= Tree of Jiva and Atman =

Part of Vedic scriptures

The Tree of Jiva and Atman appears in the Vedic scriptures concerning the soul.

The Rig Veda samhita 1.164.20-22, Mundaka Upanishad 3.1.1-2, Svetasvatara Upanishad 4.6-7, and Annapurna Upanishad 4.32 speak of two birds, one perched on the branch of the tree, which signifies the body, and eating its fruit, the other merely watching.

Rig Veda samhita says:

1.164.20 Two birds associated together, and mutual friends, take refuge in the same tree; one of them eats the sweet fig; the other abstaining from food, merely looks on.
1.164.21 Where the smooth-gliding rays, cognizant, distil the perpetual portion of water; there has the Lord and steadfast protector all beings accepted me, though immature in wisdom.
1.164.22 In the tree into which the smooth-gliding rays feeders on the sweet, enters, and again bring forth light over all, they have called the fruit sweet, but he partakes not of it who knows not the protector of the universe.

The first bird represents a Jiva, or individual self, or soul. Shiva Samhita briefly presents the nature and function of Jiva. It says:

Jiva lives in the man’s body and in the woman’s body as well. It is covered in all kinds of desires. There is a strong and tight relationship between him and the body throughout karma that was accumulated in the past lives. Every being enjoys and suffers according to his/her own past actions. The Jiva who’s done many good and virtuous deeds will enjoy a happy life and wonderful conditions in this world. But the Jiva, who, on the contrary, has done many bad deeds, will never find his peace. No matter what is the nature of his desire, positive or negative, it will always cling to the Jiva and follow him all the time, during his countless reincarnations.

When the Jiva becomes distracted by the fruits (signifying sensual pleasure), Jiva momentarily forgets the Lord and lover and tries to enjoy the fruit independently. This separating forgetfulness is maha-maya, or enthrallment, spiritual death, and constitutes the fall of the jiva into the world of material birth, death, disease and old age.

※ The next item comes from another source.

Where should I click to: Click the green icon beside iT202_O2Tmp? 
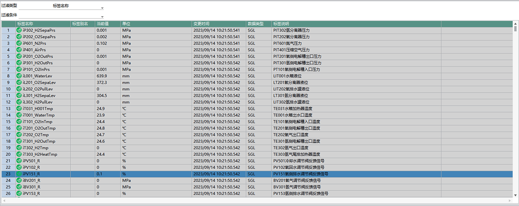(x=19, y=135)
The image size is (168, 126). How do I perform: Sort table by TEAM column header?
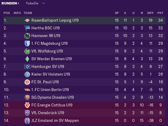[28, 13]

The second bird is the Paramatman, an aspect of God who accompanies every living being in the heart while she remains in the material world. He is the support of all beings and is beyond sensual pleasure.

==Parallels in Mandaeism==
In Chapter 3, Hymn 54 of the Left Ginza, a Mandaean text, similar imagery is used.

O ye birds of the carob trees,
who are sitting upon their candles.
What are you eating, birds, from the carob trees;
what are you drinking from the candles?
When the time comes
when you are to depart from your body
what will your provisions be,
and what will be your nourishment for the journey?